**Summary**

In this tutorial we will enrich Acropora digitifera observations with bathymetry information.

We will first download GBIF occurrences for Acropora digitifera. If you do not want to create a GBIF account, you can use your own dataset instead (DarwinCore or csv), or the packaged DarwinCore archive.

An enrichment file will be created where data will be added, as we download environmental variables for this dataset.

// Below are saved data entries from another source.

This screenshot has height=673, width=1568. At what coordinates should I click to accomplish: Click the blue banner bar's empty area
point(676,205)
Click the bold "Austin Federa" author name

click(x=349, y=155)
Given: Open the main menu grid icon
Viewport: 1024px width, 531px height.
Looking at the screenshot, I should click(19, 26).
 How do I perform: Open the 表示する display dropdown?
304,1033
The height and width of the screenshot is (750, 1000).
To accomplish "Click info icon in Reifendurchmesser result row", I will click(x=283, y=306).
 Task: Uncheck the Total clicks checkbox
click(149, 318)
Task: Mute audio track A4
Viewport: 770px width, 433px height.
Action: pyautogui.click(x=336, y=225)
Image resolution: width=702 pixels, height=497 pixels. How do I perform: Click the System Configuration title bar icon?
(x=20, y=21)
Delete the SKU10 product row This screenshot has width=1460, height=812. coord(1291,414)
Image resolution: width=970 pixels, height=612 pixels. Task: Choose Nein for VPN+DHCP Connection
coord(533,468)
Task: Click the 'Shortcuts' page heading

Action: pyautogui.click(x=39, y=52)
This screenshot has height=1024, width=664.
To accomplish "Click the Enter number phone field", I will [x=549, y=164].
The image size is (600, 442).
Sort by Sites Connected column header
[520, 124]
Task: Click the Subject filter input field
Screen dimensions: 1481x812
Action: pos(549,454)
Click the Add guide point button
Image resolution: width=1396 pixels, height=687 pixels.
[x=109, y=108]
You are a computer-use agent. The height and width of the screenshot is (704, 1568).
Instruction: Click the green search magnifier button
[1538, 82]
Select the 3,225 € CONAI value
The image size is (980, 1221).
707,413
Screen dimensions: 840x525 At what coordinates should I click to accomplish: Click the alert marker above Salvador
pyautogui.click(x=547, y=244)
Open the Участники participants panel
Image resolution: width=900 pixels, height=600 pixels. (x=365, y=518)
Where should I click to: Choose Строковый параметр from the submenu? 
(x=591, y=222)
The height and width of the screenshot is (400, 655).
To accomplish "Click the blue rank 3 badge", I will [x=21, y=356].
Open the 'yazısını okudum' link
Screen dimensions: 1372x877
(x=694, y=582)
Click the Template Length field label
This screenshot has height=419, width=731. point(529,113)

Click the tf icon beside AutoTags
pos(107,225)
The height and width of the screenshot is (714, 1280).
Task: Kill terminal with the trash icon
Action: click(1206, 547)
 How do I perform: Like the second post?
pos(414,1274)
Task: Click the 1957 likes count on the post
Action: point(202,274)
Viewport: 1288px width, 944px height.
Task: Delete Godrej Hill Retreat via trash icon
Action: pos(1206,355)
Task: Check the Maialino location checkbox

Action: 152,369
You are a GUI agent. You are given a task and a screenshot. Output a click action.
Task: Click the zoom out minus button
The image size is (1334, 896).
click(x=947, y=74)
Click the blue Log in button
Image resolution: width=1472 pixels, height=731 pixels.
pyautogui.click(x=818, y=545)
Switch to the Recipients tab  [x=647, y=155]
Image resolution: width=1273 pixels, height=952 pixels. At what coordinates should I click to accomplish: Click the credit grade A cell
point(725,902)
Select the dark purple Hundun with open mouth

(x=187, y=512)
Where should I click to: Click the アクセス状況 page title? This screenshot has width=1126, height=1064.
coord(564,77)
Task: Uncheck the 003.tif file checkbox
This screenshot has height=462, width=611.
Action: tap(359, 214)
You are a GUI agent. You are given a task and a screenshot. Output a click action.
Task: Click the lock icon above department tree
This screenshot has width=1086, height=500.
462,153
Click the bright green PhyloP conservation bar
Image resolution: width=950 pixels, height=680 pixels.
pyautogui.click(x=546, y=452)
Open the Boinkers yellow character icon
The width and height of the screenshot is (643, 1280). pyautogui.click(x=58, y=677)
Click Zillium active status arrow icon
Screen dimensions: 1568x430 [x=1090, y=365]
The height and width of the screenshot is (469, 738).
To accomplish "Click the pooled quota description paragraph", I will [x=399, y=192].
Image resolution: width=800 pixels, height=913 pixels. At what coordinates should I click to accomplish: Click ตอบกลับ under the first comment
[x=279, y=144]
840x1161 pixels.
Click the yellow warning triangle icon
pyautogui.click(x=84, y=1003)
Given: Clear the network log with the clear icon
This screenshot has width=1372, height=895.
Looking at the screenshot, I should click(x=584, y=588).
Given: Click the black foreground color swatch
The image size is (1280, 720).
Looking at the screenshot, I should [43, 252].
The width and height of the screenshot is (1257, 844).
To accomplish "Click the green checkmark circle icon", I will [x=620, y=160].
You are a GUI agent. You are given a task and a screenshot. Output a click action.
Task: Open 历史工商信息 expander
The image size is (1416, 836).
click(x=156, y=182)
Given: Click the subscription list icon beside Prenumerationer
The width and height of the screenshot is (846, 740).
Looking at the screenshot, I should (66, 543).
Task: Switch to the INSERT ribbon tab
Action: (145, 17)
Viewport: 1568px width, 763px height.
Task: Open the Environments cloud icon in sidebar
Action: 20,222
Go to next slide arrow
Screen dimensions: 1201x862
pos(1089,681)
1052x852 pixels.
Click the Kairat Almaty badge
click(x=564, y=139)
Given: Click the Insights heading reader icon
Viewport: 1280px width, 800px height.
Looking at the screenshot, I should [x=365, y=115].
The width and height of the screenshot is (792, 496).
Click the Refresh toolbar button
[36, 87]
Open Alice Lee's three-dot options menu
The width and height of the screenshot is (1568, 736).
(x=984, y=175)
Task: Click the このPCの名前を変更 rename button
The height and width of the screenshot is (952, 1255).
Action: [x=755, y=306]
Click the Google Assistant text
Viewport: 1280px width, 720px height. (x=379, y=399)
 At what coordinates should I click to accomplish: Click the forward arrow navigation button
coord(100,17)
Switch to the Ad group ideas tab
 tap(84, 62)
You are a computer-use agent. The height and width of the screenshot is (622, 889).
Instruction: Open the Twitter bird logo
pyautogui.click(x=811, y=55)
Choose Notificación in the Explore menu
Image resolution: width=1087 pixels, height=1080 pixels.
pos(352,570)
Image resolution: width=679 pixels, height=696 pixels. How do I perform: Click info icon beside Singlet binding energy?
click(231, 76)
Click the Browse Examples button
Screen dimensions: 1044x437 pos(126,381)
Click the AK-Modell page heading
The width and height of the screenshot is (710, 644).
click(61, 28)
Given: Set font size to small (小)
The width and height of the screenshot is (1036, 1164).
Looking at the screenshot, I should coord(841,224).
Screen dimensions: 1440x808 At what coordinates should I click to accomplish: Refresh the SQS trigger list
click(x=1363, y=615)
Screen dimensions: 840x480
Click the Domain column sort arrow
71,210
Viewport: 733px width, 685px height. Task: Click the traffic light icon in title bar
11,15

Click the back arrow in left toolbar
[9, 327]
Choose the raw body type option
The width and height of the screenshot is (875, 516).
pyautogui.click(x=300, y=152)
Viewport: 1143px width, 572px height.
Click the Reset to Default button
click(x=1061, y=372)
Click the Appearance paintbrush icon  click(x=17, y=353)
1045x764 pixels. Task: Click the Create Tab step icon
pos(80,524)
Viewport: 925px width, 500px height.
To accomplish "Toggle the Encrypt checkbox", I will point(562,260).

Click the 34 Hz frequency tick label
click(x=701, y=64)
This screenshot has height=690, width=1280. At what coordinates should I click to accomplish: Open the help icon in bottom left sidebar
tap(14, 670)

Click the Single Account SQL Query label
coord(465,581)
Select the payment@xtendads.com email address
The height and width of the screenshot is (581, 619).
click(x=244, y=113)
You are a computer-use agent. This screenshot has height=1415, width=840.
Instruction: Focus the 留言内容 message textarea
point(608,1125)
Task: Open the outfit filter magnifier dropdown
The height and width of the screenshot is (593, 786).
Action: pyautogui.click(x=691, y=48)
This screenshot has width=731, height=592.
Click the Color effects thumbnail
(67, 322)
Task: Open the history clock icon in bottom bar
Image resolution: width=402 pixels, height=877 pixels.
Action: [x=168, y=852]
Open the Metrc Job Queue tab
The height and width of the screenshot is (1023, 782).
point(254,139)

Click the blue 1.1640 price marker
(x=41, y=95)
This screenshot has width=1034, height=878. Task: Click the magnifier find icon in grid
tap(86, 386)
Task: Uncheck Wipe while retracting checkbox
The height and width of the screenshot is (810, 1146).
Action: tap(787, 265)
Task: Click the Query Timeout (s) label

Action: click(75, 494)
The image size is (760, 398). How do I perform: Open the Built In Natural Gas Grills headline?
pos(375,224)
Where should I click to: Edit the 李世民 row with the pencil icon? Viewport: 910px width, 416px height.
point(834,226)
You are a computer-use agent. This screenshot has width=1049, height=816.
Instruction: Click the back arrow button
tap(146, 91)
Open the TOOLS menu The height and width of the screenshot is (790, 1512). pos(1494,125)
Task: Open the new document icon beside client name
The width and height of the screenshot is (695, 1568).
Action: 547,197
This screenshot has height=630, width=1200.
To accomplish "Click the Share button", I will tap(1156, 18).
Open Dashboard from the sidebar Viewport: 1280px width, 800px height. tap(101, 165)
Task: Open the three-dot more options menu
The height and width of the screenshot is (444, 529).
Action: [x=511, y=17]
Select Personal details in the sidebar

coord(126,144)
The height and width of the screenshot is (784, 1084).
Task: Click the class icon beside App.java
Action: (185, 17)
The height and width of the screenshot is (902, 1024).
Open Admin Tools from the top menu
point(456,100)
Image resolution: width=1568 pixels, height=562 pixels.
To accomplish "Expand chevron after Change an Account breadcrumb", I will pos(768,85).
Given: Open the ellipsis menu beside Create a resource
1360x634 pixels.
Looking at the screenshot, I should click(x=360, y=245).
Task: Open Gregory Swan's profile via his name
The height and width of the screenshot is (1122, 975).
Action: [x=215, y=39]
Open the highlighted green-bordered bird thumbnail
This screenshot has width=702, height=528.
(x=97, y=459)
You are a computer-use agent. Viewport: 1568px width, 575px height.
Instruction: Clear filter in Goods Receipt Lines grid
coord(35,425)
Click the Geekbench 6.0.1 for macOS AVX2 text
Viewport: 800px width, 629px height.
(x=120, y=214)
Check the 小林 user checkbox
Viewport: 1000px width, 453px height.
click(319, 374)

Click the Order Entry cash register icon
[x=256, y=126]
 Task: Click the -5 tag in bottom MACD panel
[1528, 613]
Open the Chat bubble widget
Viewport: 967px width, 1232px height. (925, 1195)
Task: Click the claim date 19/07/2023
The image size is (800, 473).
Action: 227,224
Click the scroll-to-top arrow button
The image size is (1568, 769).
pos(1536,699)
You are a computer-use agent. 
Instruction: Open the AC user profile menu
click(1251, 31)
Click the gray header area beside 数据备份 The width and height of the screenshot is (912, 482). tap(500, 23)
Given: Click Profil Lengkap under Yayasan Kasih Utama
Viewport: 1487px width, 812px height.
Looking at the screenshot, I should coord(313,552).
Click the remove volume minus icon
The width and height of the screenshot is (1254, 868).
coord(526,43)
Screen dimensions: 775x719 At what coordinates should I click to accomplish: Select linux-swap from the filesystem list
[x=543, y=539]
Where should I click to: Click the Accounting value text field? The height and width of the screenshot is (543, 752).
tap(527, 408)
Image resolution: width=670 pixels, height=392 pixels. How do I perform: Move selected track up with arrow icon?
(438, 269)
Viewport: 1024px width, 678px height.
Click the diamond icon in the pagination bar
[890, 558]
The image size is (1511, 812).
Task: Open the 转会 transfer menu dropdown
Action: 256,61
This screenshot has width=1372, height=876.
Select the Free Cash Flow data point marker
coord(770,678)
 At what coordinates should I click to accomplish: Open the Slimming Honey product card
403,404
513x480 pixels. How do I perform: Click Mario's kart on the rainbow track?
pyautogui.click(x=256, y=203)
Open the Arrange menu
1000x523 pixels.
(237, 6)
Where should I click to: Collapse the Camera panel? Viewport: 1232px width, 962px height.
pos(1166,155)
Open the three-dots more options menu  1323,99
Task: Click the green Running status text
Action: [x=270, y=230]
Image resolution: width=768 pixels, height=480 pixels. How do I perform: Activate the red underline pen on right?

Afterwards, we will pick a variable id from the [catalog file](geoenrich/data/catalog.csv). If the variable you want is not available, feel free to update the *catalog.csv* file with new rows (see [installation instructions](https://geoenrich.readthedocs.io/en/latest/install.html)).


# Load occurrence data and create enrichment file

In [None]:
import os
from geoenrich.dataloader import *
from geoenrich.enrichment import create_enrichment_file

#### If you are using your own dataset (DarwinCore format)

NB: A DarwinCore archive is bundled into the package for user testing (GBIF Occurrence Download [10.15468/dl.megb8n](https://doi.org/10.15468/dl.megb8n)).

If you don't have a dataset and you don't want to register to GBIF yet you can use this one.

In [None]:
example_path = os.path.split(geoenrich.__file__)[0] + '/data/AcDigitifera.zip'
geodf = open_dwca(path = example_path)

#### If you are using your own dataset (csv format)

Fill in the path to your csv and the compulsory column names.

Additional arguments are passed down to pandas.read_csv

In [None]:
geodf = import_csv(path = '', id_col = '', date_col = '', lat_col = '',
                           lon_col = '', depth_col = '')

#### If you do not have occurrences but want to enrich arbitrary areas

See documentation for information about input file format.

In [None]:
example_path = os.path.split(geoenrich.__file__)[0]  + '/data/areas.csv'
df = load_areas_file(example_path)

#### Create enrichment file

In [None]:
# For occurrences
dataset_ref_occ = 'occurrences'
create_enrichment_file(geodf, dataset_ref_occ)

In [None]:
# For areas
dataset_ref_areas = 'areas'
create_enrichment_file(df, dataset_ref_areas)

# Enrich

In [None]:
from geoenrich.enrichment import enrich

#### Define enrichment scope

In [23]:
var_id = 'bathymetry'
geo_buff = 115       # kilometers
time_buff = (-7, 0)  # Download data from 7 days before occurrence date to occurrence date
                     # (for datasets where time is a dimension)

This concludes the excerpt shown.